BET inhibitors synergize with anti-PD1 by rescuing TCF1+ progenitor exhausted CD8+ T cells in Acute Myeloid Leukemia

Abstract Many AML patients exhibit hallmarks of immune exhaustion such as increased myeloid derived suppressor cells (MDSCs), suppressive regulatory T cells (Tregs), and exhausted/dysfunctional T cells. We developed an AML mouse model driven by FLT3-ITD and TET2 deficiency to evaluate the immune effects of small-molecule inhibitors (SMIs) and immune checkpoint blockade (ICB). This mouse model recapitulated immune-related features in AML patients, such as increased myeloid-derived suppressor cells (MDSCs) and regulatory T cells (Tregs). Moreover, we found that CD8+ T cells derived from these mice exhibit a terminally exhausted phenotype (TEx PD1+, TIM3+, TCF1-), which have been shown to be refractory to ICB monotherapy. Here we show that SMIs targeting Bromodomain and Extra-Terminal (BET) proteins, in addition to targeting tumor-intrinsic factors, rescue T cell exhaustion and ICB resistance.

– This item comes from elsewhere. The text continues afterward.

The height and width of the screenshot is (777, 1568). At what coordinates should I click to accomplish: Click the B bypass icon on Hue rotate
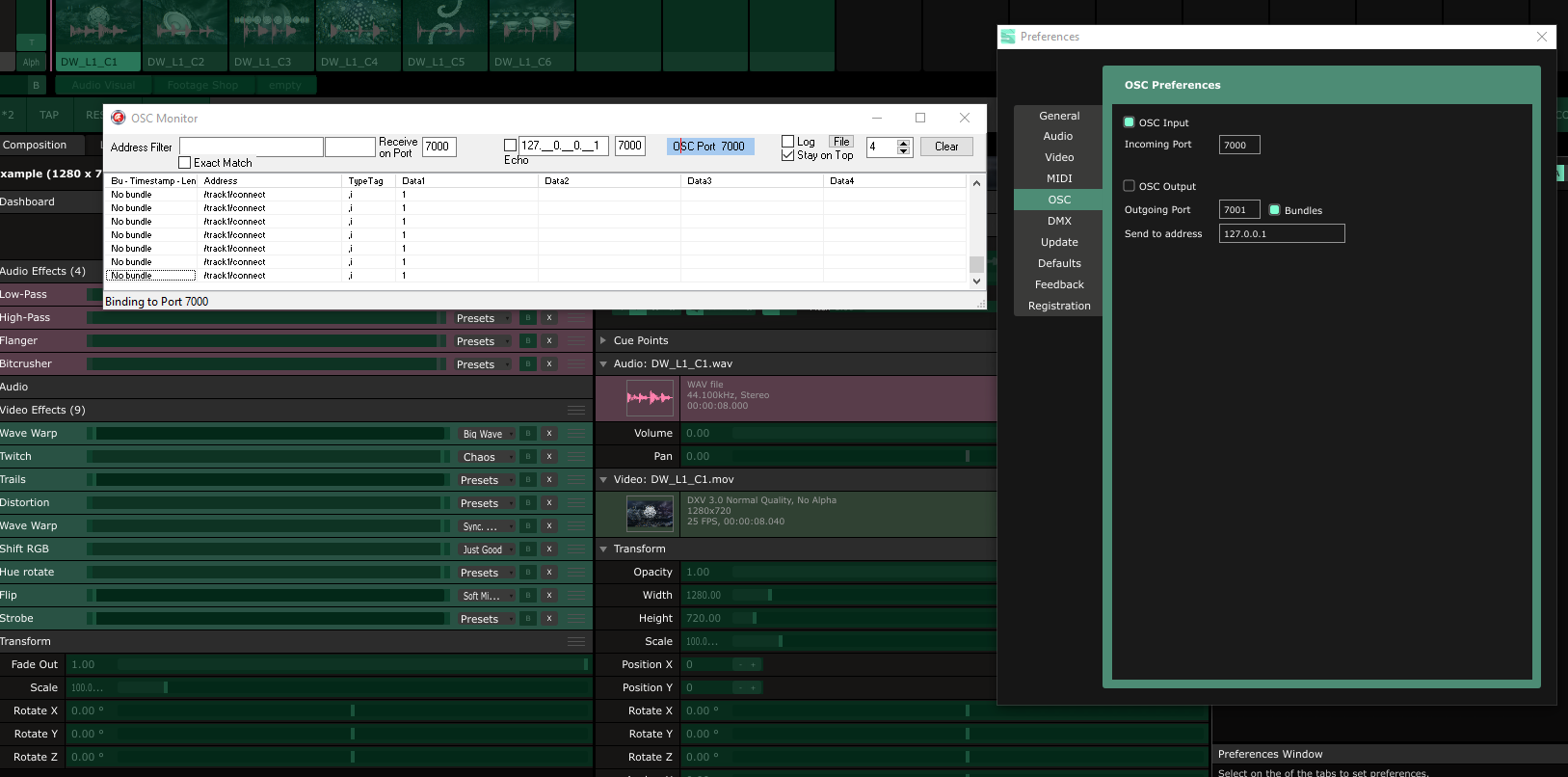(x=528, y=573)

Ex vivo treatment of splenocytes from these mice with BET inhibitors (BETi) reversed CD8+ T cell exhaustion by restoring proliferative capacity and expanding the more functional precursor exhausted T cells (TPEx: PD1+, TCF1+, TIM3-). This reversal is even more pronounced with BETi in combination with anti-PD1. Finally, we show that BETi synergizes with anti-PD1 in vivo, resulting in the reduction of circulating leukemia cells, enrichment of CD8+ T cells in the bone marrow and increased TPEx CD8+ T cells. In total, we employ an AML mouse model that is characterized by leukemia-induced immune exhaustion to show the potential efficacy of combining BETi and ICB therapy in the treatment of AML.